Kira z Twojego linku "
Żeby się wyspać nie potrzeba 6 (8 - wstawcie sobie dowolną liczbę) godzin nieprzerwanego snu. Dopiero niedawno ludzie mają warunki, żeby w ogóle taki nieprzerwany sen był dla nich możliwy. I nawet teraz wiele dorosłych osób budzi się w nocy. Niektórzy wtedy idą do toalety, inni piją, inni jeszcze uprawiają seks. Nie słyszałam też, aby ktoś z tego powodu był niewyspany." śieta prawda
I jeszcze to: "
Czy człowiek powinien się nauczyć zasypiać/spać samodzielnie? A właściwie dlaczego – chciałoby się zapytać? Czy poświęcenie dziecku kilkunastu lub kilkudziesięciu minut wyłącznej uwagi przed snem jest aż takim kłopotem?
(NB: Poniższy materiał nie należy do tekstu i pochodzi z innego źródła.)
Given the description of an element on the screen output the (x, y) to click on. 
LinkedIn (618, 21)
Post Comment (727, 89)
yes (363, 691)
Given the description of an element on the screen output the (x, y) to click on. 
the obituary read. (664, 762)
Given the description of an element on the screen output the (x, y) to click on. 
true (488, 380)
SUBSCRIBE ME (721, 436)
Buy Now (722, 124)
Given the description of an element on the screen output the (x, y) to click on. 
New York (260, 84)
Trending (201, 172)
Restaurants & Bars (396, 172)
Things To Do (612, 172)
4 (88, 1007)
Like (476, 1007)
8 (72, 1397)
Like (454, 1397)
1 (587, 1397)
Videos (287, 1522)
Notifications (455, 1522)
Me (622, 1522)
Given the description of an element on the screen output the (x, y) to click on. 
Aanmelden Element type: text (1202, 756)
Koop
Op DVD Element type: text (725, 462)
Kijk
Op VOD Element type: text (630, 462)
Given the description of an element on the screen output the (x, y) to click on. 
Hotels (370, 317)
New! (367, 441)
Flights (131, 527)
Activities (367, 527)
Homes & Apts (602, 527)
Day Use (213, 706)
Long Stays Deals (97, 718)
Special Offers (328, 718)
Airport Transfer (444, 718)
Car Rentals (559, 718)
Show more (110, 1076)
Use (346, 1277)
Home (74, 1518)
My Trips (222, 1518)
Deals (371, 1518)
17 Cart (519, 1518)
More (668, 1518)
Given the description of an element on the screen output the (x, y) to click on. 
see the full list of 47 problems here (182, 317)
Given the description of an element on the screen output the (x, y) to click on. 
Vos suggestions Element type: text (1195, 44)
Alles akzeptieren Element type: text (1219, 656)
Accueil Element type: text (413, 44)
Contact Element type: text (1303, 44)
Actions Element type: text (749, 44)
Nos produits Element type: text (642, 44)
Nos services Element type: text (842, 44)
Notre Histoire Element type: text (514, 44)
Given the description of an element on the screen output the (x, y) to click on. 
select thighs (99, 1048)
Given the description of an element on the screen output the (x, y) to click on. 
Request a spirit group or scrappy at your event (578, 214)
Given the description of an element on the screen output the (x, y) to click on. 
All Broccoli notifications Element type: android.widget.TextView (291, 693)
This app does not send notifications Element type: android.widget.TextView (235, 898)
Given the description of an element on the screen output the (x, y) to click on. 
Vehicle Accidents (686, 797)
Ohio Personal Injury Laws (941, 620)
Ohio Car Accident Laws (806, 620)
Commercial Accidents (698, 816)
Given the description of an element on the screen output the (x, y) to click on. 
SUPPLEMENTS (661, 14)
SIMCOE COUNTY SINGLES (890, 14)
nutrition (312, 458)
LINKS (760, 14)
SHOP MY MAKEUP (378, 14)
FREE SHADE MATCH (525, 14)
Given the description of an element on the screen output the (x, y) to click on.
Czy bycie razem w chwili kiedy właściwie jesteśmy skoncentrowani tylko na sobie nawzajem nie jest pięknym przeżyciem? Czy nie cieszymy się jako dorośli kiedy możemy tak właśnie razem z kimś zasypiać?
Za kultem samodzielności idzie też przekonanie o konieczności treningu samodzielnego zasypiania. O tym, że dziecko, które zasypia przytulane, głaskane, karmione piersią nigdy nie nabierze umiejętności zasypiania samodzielnie. Że dziecko powinno zasypiać samo, albo budzić się we własnym łóżeczku (zależnie od wersji). Podczas gdy jest zupełnie odwrotnie. Zdolność samodzielnego zaśnięcia bez pomocy dorosłego pojawia się u każdego człowieka w trakcie jego rozwoju. U każdego w odpowiednim czasie."
SUPER ARTYKUŁ!
Oj, nie mogę się powtrzymać - jeszcze to "
To nie dzieci mają problemy ze spaniem. To my mamy problemy z zaakceptowaniem potrzeb i naturalnego sposobu funkcjonowania naszych dzieci (a czasem nas samych). Jeśli jakieś zachowanie pojawia się w naturalny sposób u większości dzieci to nie jest ono problemem tylko przejawem zdrowia, który warto z pewnością starać się zrozumieć zamiast przy nim majstrować. Dzieci śpią tak, jak śpią, bo jest im to po prostu potrzebne."